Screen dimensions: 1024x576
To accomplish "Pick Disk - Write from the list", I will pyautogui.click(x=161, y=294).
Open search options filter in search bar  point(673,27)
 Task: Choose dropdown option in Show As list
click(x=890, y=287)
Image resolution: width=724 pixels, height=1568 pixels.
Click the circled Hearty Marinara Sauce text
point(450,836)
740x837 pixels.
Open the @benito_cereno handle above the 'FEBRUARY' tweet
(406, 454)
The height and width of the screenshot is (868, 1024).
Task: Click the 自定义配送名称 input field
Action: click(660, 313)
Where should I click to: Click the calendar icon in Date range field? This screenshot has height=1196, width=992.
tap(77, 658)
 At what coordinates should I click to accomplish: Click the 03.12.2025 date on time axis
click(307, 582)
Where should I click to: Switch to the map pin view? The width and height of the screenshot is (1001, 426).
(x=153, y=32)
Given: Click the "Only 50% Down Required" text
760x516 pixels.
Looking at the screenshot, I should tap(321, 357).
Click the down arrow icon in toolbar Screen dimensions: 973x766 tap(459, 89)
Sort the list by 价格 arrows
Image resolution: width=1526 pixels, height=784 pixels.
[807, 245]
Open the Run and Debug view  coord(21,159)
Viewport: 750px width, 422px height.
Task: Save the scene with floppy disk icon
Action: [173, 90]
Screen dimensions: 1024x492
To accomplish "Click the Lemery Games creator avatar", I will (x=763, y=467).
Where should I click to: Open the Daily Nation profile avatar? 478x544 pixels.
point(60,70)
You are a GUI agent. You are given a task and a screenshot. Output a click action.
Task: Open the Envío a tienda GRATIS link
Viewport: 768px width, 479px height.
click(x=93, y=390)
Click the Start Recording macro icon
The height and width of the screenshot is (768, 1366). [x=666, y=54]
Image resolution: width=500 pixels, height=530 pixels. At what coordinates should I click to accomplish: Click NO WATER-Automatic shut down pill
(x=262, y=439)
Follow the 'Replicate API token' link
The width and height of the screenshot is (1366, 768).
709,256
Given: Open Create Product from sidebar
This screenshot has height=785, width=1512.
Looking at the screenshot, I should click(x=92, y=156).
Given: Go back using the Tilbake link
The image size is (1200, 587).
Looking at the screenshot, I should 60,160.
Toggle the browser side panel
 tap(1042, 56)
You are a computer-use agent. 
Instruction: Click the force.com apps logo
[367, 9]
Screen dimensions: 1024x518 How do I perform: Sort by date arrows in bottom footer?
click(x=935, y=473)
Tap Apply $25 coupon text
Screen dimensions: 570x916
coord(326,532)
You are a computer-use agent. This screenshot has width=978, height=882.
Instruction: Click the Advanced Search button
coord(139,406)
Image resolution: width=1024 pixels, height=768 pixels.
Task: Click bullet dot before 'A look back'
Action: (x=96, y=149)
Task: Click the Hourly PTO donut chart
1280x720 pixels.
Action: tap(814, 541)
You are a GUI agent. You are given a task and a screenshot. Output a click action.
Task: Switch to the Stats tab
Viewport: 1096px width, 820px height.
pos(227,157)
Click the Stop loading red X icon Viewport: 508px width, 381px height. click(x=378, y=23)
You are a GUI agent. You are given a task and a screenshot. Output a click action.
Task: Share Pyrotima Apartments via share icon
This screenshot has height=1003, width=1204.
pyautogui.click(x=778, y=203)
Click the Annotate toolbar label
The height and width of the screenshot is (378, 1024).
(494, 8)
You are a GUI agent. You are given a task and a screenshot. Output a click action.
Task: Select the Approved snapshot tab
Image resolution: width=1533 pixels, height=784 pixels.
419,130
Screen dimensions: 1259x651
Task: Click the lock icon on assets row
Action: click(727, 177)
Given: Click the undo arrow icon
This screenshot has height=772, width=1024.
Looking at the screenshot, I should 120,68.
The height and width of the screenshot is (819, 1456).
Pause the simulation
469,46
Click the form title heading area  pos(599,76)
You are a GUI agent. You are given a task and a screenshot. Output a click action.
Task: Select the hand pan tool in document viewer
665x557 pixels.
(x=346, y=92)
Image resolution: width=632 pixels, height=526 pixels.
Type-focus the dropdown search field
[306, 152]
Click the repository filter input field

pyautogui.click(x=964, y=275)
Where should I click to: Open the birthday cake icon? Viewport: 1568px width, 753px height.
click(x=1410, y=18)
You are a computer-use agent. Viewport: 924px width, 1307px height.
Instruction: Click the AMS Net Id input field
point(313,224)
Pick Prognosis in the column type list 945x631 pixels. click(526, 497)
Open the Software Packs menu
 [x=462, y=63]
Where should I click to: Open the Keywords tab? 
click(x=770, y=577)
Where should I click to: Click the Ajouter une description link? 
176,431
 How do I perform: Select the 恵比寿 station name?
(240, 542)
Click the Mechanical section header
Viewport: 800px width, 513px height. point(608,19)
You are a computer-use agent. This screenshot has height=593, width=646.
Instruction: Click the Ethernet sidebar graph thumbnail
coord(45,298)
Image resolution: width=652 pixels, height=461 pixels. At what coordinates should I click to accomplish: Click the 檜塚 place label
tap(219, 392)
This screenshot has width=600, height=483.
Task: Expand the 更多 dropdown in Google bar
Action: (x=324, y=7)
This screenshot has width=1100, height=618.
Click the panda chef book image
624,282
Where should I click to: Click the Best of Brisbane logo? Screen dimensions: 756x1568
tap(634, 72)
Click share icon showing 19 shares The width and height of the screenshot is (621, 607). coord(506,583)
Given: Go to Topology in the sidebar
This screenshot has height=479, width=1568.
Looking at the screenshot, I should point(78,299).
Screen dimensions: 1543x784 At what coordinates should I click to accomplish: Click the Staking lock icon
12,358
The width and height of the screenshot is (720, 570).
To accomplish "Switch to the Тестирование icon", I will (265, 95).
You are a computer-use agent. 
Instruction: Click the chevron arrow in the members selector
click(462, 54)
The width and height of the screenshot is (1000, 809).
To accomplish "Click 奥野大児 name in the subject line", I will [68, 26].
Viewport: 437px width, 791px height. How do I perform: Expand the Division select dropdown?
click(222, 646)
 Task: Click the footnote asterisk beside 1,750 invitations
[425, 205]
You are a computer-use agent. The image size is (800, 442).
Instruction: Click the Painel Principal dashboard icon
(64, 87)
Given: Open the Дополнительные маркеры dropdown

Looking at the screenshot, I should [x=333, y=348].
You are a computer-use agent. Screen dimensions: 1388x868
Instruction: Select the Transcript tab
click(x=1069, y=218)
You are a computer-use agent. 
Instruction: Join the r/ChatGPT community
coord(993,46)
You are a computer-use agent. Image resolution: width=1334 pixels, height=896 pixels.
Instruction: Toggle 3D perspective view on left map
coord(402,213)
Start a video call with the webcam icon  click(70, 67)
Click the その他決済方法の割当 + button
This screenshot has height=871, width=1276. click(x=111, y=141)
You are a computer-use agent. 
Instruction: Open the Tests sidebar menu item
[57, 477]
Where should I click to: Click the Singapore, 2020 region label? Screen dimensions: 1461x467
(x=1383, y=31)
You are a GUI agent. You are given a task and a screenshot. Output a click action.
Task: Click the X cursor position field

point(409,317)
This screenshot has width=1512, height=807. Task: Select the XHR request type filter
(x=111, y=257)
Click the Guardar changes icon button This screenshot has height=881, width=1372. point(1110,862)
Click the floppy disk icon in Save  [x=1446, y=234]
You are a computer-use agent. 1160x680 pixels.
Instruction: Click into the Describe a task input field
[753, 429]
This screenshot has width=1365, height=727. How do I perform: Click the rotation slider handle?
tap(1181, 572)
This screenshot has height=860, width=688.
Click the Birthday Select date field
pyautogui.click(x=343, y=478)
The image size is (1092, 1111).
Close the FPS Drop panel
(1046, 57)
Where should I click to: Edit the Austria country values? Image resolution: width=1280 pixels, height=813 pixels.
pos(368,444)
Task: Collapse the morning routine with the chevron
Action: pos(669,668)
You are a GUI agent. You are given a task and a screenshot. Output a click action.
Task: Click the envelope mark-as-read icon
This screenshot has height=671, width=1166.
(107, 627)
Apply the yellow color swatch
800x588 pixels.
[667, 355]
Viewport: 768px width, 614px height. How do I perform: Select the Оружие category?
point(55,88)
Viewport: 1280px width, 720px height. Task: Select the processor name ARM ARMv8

= Exercise instructions =
Nothing but the lines from the one with "This screenshot has width=1512, height=807." through the final line of the records may appear in the answer, and each must be transcribed exactly.

= Task response =
This screenshot has width=1512, height=807. Task: Select the XHR request type filter
(x=111, y=257)
Click the Guardar changes icon button This screenshot has height=881, width=1372. point(1110,862)
Click the floppy disk icon in Save  [x=1446, y=234]
You are a computer-use agent. 1160x680 pixels.
Instruction: Click into the Describe a task input field
[753, 429]
This screenshot has width=1365, height=727. How do I perform: Click the rotation slider handle?
tap(1181, 572)
This screenshot has height=860, width=688.
Click the Birthday Select date field
pyautogui.click(x=343, y=478)
The image size is (1092, 1111).
Close the FPS Drop panel
(1046, 57)
Where should I click to: Edit the Austria country values? Image resolution: width=1280 pixels, height=813 pixels.
pos(368,444)
Task: Collapse the morning routine with the chevron
Action: pos(669,668)
You are a GUI agent. You are given a task and a screenshot. Output a click action.
Task: Click the envelope mark-as-read icon
This screenshot has height=671, width=1166.
(107, 627)
Apply the yellow color swatch
800x588 pixels.
[667, 355]
Viewport: 768px width, 614px height. How do I perform: Select the Оружие category?
point(55,88)
Viewport: 1280px width, 720px height. Task: Select the processor name ARM ARMv8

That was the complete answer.